• [ARTICLE]
**********

Si l’Occident doute de lui-même, c’est à la fois parce qu’il est attaqué de l’intérieur par des idéologies qui sapent ses fondements intellectuels et moraux et parce qu’il oublie ses racines historiques et philosophiques. Entretien avec Samuel Gregg pour mieux comprendre cet Occident qui oscille entre la puissance et le doute.
Propos recueillis par Jean-Baptiste Noé
Article paru dans le numéro 47 de septembre 2023 – Occident. La puissance et le doute.
Le « déclin de l’Occident » est sur toutes les lèvres depuis plus d’un siècle. Pourtant, l’Occident se maintient toujours au plus haut niveau d’influence culturelle, technique, politique, etc. Parvient-il à se maintenir en consommant le capital réuni par les générations antérieures, ou grandit-il réellement ?

**********

• [DONNÉES FOURNIES]

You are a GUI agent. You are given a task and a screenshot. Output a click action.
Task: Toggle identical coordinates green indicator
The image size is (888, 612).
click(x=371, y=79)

**********

• [TRAVAIL À RÉALISER]
1 – Résumez l'article en deux phrases.
2 – Citez sans modification le passage de l'article qui va de « Si l’Occident doute » jusqu'à « entre la puissance et le doute. » inclus.
3 – Dans quel numéro et à quelle date l'article a-t-il paru ?
Les lignes proviennent d'une source distincte de l'article.

• [RÉSULTATS ATTENDUS]
1 – L'article présente un entretien avec Samuel Gregg, mené par Jean-Baptiste Noé, sur un Occident qui doute de lui-même parce qu'il est attaqué de l'intérieur par des idéologies et qu'il oublie ses racines historiques et philosophiques. Il relève que l'on parle du déclin de l'Occident depuis plus d'un siècle alors qu'il garde le plus haut niveau d'influence, et demande s'il vit sur le capital des générations antérieures ou s'il grandit réellement.

2 –
Si l’Occident doute de lui-même, c’est à la fois parce qu’il est attaqué de l’intérieur par des idéologies qui sapent ses fondements intellectuels et moraux et parce qu’il oublie ses racines historiques et philosophiques. Entretien avec Samuel Gregg pour mieux comprendre cet Occident qui oscille entre la puissance et le doute.

3 – Dans le numéro 47, en septembre 2023.